Madrid, capital de la heterofobia
R. Pérez-Maura.- Últimamente oímos hablar con frecuencia de la islamofobia. En realidad una agresión preventiva porque lo que de verdad se está imponiendo es una evidente cristofobia. Un constante asedio de yihadistas a personas culturalmente cristianas. Y como precaución frente a la reacción que su ofensiva pueda generar, quienes asedian a esos cristianos y quienes les amparan bajo una estúpida corrección política advierten en tono amenazante contra cualquier intento de supuesta islamofobia –la cual ni está, ni se le espera aunque las familias de miles de muertos pudieran tener razones para ella.
En este contexto estamos viviendo en estos días la fiesta del orgullo homosexual –denominada de cualquier otra forma para darle un carácter más internacional y comprensivo–. La homofobia es un delito y me parece muy bien que lo sea, como cualquier otro delito de odio. El problema es cuando la denuncia de ese odio es en realidad una actitud defensiva y encubridora de otros actos de odio frente a los que nadie protege, ni nadie denuncia.

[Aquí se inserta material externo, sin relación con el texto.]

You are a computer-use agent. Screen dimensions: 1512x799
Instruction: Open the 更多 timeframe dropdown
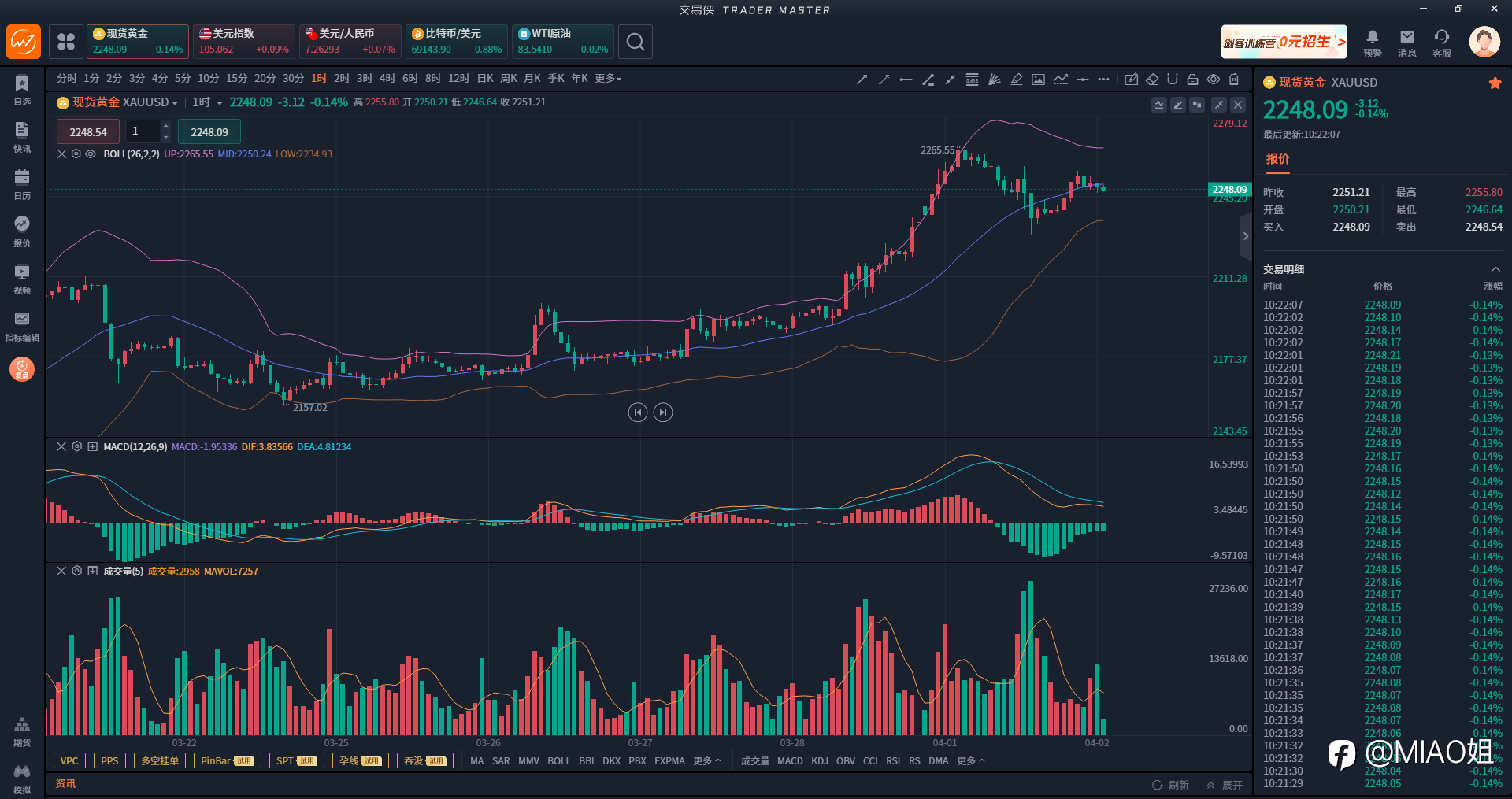pyautogui.click(x=608, y=79)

Madrid es una ciudad en la que resulta que el Ayuntamiento ha restringido drásticamente su aporte de belenes navideños aduciendo que no todos somos cristianos. Podría ser un argumento. Pero entonces ¿quiere eso decir que la inmensa expansión de la inversión municipal en el “orgullo” es porque todos somos homosexuales? Esto viene acompañado de una serie de violaciones consentidas de las ordenanzas que a nadie más se permitiría durante varios días consecutivos. Empezando por las limitaciones del ruido ambiental. Como todos sabemos han sido suprimidas. Al vecino que le moleste el ruido que no duerma o que abandone su casa y se vaya a otro sitio. Que a ver si se entera de que él paga sus impuestos para que vengan personas desde las antípodas a disfrutar de lo que se gasta el madrileño en su propia ciudad. O los vecinos del barrio, que pagan su tarjeta de residentes de la ORA para poder aparcar allí. Estos días tienen prohibido aparcar. Es cierto que a cambio les permiten estacionar sus vehículos en cualquier otro punto de Madrid, pero no consta que les paguen el taxi que les lleve de vuelta a su domicilio una vez que hayan estacionado en Salamanca o Moncloa. Da igual, que se fastidien porque hay que ver lo felices que están haciendo a otros. O mejor todavía, que también ellos muestren su orgullo. Y si no lo tienen, que lo busquen.
Porque el mensaje que late bajo todo este supuesto festejo es uno de sumisión. Uno de decir “nosotros somos los fuertes y vosotros los débiles”. Ser heterosexual, casarse un hombre con una mujer y querer tener hijos es ser marginal, atrasado, vivir fuera de “la realidad”. La realidad es la que se nos impone desde los medios de comunicación, desde empresas y hasta desde una corporación de derecho público como la ONCE: lo “normal” es ser homosexual. Y cuidadito con enseñar otra cosa a tus hijos, porque discutirlo es ser homófobo.
No basta con sostener que cada cual es libre de mantener en su vida privada las relaciones que quiera sin ningún tipo de limitación. No basta con afirmar sin matices que nadie es perseguible por sus inclinaciones sexuales –dentro de los límites del Código Penal. Hay que exaltar la homosexualidad como algo muy positivo. Porque habrá que reconocer que en los tiempos de sobrepoblación planetaria la homosexualidad tiene la virtud de no agravar ese problema ni acentuar las amenazas del cambio climático, que es una verdad de valores casi equiparables a lo que representa el festival del orgullo homosexual del que disfrutamos estos días en Madrid.